| GIVEN PROBLEM A |
Copy verbatim the part of the number theory notes from "Dirichlet character \(\chi\bmod" to "and \(0\) otherwise.".
| GIVEN PROBLEM B |
In the number theory notes, what value does a Dirichlet character modulo q take at n when the greatest common divisor of n and q is greater than 1?

| PROVIDED PASSAGE |
·····
Weighted counts are often smoother than \(\pi(x)\) and connect more directly to analytic theory.

Congruent integers¶

\(a\equiv b\pmod m\) means \(m\mid(a-b)\).
Congruences are statements about residue classes, not about a unique representative.

Dirichlet character \(\chi\bmod q\)¶

A Dirichlet character \(\chi\) modulo \(q\) is periodic mod \(q\), completely multiplicative, and \(\chi(n)=0\) when \(\gcd(n,q)>1\).
The principal character \(\chi_0\) satisfies \(\chi_0(n)=1\) for \(\gcd(n,q)=1\) and \(0\) otherwise.
Values lie on the unit circle (for units) and encode multiplicative structure of residues mod \(q\).

Dirichlet \(L\)-function \(L(s,\chi)\)¶

For \(\Re(s)>1\): \(L(s,\chi)=\sum_{n\ge1}\chi(n)n^{-s}=\prod_{p\nmid q}(1-\chi(p)p^{-s})^{-1}\).
The Euler product highlights the prime connection; the series is often easier numerically.
Near \(s=1\), naive truncation can converge slowly; smoothing/damping is common in experiments.
·····
| RAW DATA |
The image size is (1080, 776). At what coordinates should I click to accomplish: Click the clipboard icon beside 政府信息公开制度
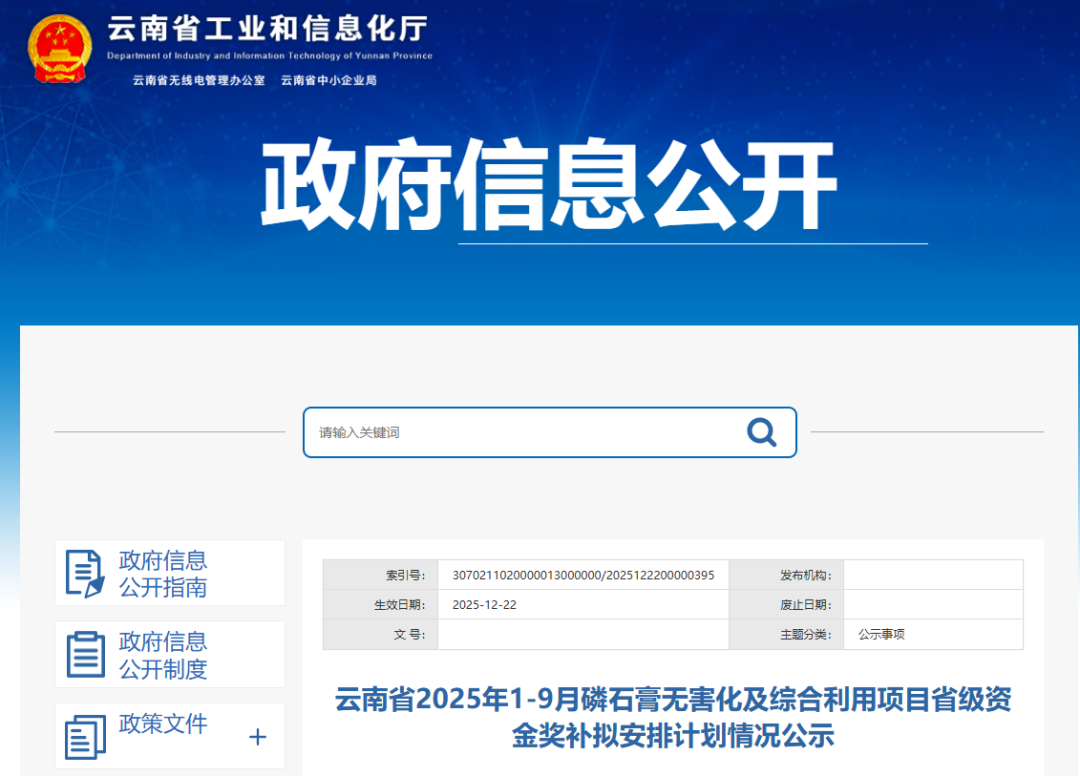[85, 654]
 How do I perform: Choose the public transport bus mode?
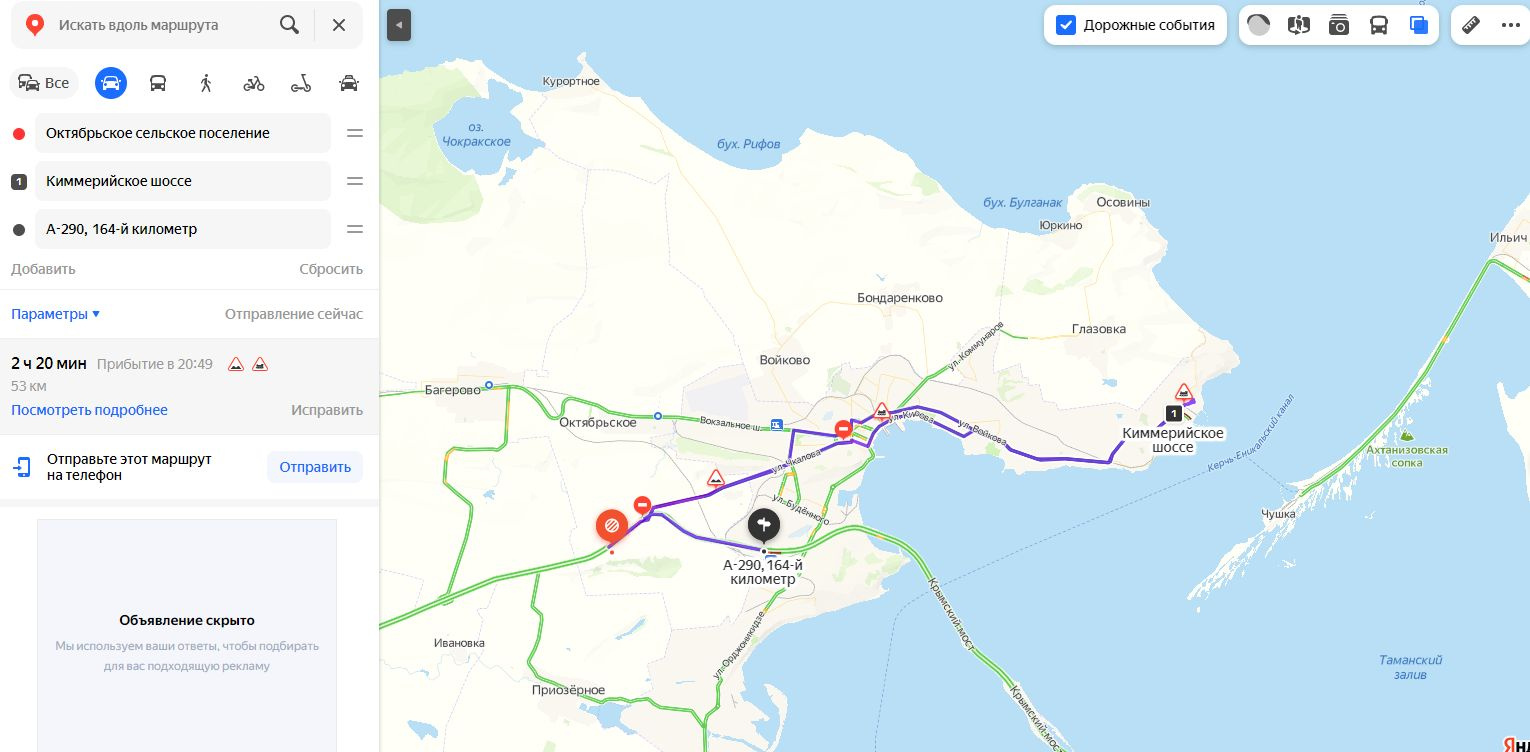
·····
| FINAL ANSWER A |
Dirichlet character \(\chi\bmod q\)¶

A Dirichlet character \(\chi\) modulo \(q\) is periodic mod \(q\), completely multiplicative, and \(\chi(n)=0\) when \(\gcd(n,q)>1\).
The principal character \(\chi_0\) satisfies \(\chi_0(n)=1\) for \(\gcd(n,q)=1\) and \(0\) otherwise.

| FINAL ANSWER B |
It takes the value 0.